Classification – staging and grading
Following a confirmed positive biopsy of a cancerous head or neck lesion, a diagnostic work-up involving further examination and investigations will be instigated by the head and neck multidisciplinary team (MDT), whose full role and responsibilities will be discussed in the next article.
The grade and stage of the lesion will be identified alongside assessment of patient comorbidities to develop the most suitable treatment pathway:20
Grading is a way of classifying cancer cells based on the histological appearance and looks at how the cells are differentiated, the rate of division and how likely they are to spread;
The stage classification is based on the extent of cancer and whether it has metastasized. The staging can then be used in the planning of treatment and to give an indication of prognosis. This classification is more commonly communicated between patients and professionals alike.
The TNM (T = tumour size, N = nodal involvement, M = metastatic spread) classification20 is most commonly used to stage head and neck cancers. Figure 4 provides an overview of the TNM staging classification for head and neck cancers.

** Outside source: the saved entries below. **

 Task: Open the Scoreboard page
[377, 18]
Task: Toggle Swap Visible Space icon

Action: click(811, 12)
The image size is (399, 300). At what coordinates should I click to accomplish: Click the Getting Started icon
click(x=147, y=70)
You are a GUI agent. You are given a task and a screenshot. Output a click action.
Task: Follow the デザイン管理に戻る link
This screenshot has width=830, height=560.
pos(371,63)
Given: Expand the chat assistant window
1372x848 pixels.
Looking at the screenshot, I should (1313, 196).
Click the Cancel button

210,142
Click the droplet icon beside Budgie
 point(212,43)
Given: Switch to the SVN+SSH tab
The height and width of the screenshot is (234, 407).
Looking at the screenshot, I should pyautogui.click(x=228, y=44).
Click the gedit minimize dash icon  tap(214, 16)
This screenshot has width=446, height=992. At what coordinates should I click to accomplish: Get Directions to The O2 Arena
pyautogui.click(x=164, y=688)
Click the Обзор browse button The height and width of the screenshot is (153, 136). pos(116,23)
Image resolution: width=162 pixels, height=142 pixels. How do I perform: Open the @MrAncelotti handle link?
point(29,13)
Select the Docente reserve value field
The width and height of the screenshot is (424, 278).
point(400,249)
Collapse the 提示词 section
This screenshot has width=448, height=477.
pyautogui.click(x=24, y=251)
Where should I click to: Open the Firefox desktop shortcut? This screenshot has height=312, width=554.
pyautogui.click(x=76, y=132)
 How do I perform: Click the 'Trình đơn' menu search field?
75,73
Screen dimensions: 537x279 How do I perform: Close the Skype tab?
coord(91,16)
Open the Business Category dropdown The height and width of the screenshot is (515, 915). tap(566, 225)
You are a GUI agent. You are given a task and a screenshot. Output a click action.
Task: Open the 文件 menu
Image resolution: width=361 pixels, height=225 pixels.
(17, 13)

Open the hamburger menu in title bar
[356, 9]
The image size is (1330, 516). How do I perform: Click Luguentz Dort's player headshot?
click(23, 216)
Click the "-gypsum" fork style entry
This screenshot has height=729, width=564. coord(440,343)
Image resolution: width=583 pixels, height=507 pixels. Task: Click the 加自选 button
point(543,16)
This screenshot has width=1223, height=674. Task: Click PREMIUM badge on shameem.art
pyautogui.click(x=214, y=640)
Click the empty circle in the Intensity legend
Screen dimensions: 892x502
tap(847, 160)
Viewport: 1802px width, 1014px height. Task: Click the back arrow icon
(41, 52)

From December 2017 an updated version (version 8) of the TNM classification system was implemented by the International Union Against Cancer (UICC).21 This considers a new classification for HPV p16 positive oropharyngeal tumours, separate classification of nodal involvement for all head and neck sites and, amongst others, a new classification for SCCs of the skin of the head and neck. Currently, the guidance is considered complex and UK units are advised to continue to use version 7 of the TNM staging system.22
Staging is important for identification of the prognosis of tumours and to aid the treatment decision-making process. The prognosis for head and neck cancer drops by 50% when there is spread to lymph nodes (N1), and decreases further with increasing stages, highlighting that early diagnosis is paramount.15 T0–T2 lesions are usually successfully treated with a single treatment modality (surgery or radiotherapy), whereas higher stages will require adjunctive or palliative treatment. T4a and T4b indicate the surgical operability of the tumour, where T4b stage is considered inoperable.23
Tumours with a high risk of recurrence are associated with the following features:
Invasive and non-cohesive patterns;
Perineural and perivascular spread;
Invasion into adjacent structures;
Close surgical margins;
Extracapsular spread of lymph nodes.
The treatment modalities for stages of head and neck cancer, and their side-effects, will be discussed in more detail in the next article of this series. Outlined in Table 3 are the 5-year net survival rates for adults with different head and neck cancer diagnoses.2 In addition, HPV positive patients will experience improved survival outcomes in comparison to HPV negative patients.24 The treatment modalities for stages of head and neck cancer and their side-effects will be discussed in more detail in the next article of the series.
Conclusions
With head and neck cancer becoming more prevalent in the UK, dentists are ever more likely to encounter patients at various stages along their journey. Dental practitioners have a role to play in the diagnosis of malignant lesions of the head and neck and should understand what requires urgent, prompt or non-urgent referral and the process these should follow. Dentists should also have an understanding of the basis of the TNM classification, and the implications that this has on treatment and prognosis for the patient. The second and third articles in this series will discuss the journey the patient takes from diagnosis through treatment and then onto rehabilitation.